Stored records
--------

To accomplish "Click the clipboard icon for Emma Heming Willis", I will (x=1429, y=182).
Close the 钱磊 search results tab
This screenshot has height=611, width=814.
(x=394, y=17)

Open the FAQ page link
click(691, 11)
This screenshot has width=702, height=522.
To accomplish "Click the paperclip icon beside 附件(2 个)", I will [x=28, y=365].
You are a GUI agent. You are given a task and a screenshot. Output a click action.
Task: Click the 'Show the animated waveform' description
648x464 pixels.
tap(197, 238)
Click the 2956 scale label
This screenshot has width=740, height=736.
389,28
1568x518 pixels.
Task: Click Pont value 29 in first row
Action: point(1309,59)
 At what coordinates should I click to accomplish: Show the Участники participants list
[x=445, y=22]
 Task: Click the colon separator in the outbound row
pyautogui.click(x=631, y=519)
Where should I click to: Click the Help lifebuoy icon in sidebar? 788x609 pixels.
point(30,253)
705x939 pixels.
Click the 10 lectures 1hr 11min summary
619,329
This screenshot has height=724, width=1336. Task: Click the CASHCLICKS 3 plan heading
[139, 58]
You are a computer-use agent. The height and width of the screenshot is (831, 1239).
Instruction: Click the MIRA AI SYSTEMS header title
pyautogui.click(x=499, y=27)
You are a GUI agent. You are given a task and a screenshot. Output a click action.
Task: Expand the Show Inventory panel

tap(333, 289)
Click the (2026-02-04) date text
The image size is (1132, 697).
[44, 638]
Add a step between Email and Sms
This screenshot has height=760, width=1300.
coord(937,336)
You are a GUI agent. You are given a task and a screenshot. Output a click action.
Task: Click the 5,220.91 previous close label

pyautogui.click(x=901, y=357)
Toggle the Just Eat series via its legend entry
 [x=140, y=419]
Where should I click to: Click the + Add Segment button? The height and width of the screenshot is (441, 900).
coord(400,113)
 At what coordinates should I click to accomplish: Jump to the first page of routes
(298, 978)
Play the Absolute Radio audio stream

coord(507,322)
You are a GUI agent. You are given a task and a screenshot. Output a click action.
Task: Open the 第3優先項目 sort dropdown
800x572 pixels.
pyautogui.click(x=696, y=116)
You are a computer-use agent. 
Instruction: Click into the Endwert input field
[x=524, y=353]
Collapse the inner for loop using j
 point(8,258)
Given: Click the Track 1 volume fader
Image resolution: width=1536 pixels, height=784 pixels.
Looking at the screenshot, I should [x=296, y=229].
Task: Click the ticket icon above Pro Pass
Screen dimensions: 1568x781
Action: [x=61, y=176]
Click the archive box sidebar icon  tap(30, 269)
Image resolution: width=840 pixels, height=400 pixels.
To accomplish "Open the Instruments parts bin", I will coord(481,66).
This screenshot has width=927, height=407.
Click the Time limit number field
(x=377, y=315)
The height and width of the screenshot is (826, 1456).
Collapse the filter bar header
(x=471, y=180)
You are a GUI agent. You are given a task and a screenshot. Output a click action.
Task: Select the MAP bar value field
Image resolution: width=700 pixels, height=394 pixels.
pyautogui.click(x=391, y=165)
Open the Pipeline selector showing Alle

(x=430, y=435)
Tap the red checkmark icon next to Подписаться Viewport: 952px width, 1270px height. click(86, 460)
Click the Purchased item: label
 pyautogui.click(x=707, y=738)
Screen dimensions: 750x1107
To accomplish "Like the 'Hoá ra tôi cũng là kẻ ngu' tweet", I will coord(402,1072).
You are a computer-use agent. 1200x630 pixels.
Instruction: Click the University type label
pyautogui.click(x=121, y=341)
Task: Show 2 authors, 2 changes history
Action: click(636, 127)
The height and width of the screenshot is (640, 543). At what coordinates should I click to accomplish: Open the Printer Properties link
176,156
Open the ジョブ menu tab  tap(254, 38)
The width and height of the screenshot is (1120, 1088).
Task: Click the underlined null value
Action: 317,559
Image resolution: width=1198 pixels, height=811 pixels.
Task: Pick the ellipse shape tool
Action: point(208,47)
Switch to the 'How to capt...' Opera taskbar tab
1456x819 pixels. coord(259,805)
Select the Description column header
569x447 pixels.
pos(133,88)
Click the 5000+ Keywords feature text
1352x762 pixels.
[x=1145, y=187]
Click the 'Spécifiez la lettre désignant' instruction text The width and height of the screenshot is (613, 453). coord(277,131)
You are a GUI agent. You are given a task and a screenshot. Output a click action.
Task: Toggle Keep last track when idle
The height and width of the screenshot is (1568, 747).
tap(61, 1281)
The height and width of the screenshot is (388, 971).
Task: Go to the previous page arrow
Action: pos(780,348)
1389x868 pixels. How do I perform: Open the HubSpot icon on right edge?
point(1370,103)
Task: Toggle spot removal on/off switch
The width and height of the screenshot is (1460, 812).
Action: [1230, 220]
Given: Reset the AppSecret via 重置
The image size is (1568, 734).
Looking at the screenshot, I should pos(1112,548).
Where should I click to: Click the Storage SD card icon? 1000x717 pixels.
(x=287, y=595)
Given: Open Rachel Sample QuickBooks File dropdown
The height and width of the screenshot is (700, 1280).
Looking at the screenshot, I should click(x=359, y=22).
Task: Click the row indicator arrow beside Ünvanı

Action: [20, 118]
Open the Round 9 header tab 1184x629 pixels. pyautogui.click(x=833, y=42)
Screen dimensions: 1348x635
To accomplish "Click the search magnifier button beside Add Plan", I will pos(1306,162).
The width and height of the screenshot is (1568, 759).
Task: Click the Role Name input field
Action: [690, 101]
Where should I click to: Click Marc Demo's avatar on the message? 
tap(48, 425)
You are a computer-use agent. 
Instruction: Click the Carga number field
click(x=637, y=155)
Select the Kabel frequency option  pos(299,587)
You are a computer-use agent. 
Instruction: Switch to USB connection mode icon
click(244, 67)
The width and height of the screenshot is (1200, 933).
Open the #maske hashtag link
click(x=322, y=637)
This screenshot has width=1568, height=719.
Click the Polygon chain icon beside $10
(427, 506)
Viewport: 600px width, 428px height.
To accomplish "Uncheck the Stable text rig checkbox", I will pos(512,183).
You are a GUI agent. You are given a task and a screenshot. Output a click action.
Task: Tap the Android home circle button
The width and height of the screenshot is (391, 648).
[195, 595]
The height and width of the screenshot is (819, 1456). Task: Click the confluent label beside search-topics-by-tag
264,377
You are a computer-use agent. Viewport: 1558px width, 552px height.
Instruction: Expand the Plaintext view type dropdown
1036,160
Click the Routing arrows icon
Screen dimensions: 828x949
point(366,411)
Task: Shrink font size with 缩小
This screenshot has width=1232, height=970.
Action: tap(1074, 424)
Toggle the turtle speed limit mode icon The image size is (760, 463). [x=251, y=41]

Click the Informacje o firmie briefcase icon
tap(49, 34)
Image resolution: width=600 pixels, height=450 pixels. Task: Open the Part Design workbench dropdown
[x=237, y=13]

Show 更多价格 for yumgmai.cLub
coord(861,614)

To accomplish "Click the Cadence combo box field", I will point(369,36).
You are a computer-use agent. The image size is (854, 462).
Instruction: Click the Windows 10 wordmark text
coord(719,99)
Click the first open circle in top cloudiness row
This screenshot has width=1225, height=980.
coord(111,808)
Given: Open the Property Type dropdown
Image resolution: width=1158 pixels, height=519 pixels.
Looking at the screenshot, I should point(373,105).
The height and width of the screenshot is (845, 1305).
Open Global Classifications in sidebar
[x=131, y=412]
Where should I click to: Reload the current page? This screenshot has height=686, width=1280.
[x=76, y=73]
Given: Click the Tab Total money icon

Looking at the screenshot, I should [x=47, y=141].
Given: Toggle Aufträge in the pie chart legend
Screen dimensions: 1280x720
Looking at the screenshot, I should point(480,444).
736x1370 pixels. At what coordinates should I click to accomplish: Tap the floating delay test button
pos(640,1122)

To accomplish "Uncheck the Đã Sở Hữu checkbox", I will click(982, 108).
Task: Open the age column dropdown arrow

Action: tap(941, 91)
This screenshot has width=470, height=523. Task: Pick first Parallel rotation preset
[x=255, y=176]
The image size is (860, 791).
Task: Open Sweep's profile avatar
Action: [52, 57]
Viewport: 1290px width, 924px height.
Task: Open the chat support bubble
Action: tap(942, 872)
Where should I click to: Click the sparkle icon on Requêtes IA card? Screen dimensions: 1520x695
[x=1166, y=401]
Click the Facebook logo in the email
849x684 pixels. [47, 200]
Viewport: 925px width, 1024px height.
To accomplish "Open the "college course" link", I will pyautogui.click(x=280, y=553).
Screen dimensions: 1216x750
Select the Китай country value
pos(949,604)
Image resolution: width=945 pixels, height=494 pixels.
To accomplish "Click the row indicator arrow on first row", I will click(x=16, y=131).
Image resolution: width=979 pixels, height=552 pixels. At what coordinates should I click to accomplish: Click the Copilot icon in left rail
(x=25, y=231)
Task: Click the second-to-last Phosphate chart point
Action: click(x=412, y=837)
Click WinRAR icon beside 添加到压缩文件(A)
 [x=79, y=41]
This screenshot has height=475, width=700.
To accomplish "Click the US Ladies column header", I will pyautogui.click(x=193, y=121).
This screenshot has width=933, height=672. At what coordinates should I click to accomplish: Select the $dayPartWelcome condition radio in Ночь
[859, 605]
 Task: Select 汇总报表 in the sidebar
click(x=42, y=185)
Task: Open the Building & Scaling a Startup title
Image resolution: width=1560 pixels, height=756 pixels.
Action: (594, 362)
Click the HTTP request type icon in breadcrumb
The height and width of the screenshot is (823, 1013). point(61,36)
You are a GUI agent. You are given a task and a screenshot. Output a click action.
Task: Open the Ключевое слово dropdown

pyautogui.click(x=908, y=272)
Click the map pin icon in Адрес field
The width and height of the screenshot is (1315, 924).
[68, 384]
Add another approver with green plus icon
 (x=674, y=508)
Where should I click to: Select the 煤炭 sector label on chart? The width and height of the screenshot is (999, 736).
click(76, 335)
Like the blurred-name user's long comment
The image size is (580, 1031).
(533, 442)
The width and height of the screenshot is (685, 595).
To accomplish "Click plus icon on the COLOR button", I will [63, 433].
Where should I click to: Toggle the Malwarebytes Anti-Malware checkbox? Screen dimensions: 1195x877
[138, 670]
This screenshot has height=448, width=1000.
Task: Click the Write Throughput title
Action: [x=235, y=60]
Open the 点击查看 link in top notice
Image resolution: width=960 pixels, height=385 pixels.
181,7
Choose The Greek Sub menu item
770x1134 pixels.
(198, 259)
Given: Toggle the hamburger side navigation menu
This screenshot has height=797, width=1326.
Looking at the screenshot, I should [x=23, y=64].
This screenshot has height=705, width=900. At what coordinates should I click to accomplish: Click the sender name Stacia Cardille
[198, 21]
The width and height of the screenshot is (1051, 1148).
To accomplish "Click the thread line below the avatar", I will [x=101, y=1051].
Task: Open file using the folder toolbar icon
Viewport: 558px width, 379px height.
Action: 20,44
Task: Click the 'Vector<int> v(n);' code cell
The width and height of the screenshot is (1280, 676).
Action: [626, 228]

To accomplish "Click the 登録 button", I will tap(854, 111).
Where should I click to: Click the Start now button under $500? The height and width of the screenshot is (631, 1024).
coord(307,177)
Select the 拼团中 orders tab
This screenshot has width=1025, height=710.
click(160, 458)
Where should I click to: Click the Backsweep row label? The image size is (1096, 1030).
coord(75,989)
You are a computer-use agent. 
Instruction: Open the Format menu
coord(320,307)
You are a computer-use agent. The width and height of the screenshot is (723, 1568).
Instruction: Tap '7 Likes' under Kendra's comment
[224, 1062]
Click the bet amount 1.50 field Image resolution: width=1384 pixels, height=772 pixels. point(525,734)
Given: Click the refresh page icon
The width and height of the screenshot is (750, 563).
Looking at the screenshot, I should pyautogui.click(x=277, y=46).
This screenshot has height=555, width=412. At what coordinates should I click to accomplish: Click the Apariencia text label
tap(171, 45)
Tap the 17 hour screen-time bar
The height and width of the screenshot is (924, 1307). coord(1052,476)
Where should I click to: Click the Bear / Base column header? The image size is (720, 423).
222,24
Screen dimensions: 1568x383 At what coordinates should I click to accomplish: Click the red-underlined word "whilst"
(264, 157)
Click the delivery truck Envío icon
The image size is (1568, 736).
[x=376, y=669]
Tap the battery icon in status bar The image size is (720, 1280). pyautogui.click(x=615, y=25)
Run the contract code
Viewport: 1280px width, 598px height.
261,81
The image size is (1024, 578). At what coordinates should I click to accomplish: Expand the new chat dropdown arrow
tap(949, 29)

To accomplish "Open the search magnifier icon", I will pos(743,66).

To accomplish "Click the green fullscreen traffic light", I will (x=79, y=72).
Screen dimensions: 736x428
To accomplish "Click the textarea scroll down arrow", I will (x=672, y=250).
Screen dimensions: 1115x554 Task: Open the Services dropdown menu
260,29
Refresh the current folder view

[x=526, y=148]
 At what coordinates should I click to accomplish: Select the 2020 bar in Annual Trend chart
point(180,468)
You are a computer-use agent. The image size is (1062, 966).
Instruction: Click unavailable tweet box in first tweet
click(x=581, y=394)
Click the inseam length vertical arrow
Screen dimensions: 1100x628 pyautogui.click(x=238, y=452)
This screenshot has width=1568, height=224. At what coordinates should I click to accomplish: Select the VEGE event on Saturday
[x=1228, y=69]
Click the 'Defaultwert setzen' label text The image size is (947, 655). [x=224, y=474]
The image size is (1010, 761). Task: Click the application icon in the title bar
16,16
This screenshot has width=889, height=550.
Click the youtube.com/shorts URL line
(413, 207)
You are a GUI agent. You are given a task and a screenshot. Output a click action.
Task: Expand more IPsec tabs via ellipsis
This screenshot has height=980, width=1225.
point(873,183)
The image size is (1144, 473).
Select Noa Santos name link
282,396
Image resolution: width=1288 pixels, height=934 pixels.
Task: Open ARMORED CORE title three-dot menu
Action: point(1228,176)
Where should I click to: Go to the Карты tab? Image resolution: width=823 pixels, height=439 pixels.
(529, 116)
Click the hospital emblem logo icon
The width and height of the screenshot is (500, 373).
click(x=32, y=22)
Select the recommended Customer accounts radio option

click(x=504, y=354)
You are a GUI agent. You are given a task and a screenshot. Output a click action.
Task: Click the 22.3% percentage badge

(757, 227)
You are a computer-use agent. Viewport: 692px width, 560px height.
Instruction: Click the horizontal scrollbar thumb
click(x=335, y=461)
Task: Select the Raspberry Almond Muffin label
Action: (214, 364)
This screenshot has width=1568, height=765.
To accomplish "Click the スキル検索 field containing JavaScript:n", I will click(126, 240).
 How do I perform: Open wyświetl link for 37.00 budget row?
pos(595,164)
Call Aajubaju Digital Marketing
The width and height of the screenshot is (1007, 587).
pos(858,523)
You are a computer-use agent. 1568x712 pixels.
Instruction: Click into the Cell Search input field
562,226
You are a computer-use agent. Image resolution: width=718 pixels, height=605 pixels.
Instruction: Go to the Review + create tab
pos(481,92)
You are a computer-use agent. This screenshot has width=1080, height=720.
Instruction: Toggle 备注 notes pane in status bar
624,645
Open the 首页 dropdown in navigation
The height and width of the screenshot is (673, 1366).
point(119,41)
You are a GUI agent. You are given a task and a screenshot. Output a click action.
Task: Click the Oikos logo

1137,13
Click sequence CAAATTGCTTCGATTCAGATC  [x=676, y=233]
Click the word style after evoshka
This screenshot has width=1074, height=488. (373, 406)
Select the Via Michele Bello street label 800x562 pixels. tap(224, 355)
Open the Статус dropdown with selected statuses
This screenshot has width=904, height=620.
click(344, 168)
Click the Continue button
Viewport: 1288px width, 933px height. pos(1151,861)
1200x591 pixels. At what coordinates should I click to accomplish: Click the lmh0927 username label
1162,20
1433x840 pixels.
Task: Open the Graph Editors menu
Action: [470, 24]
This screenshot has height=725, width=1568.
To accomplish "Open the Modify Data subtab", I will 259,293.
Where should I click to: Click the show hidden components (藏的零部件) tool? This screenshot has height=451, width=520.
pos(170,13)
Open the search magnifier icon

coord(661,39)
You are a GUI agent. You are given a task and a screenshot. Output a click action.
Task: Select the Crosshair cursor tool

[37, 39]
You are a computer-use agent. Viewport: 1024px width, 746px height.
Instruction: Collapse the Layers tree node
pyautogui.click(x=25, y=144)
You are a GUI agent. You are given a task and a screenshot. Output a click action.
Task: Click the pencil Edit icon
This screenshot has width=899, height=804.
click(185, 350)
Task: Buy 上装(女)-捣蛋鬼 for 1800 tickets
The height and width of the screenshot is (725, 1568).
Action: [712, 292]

--------

### Task goal
Copy each line of the preceding data that contains the string "circle".

### Output of the task
Task: Tap the Android home circle button
Click the first open circle in top cloudiness row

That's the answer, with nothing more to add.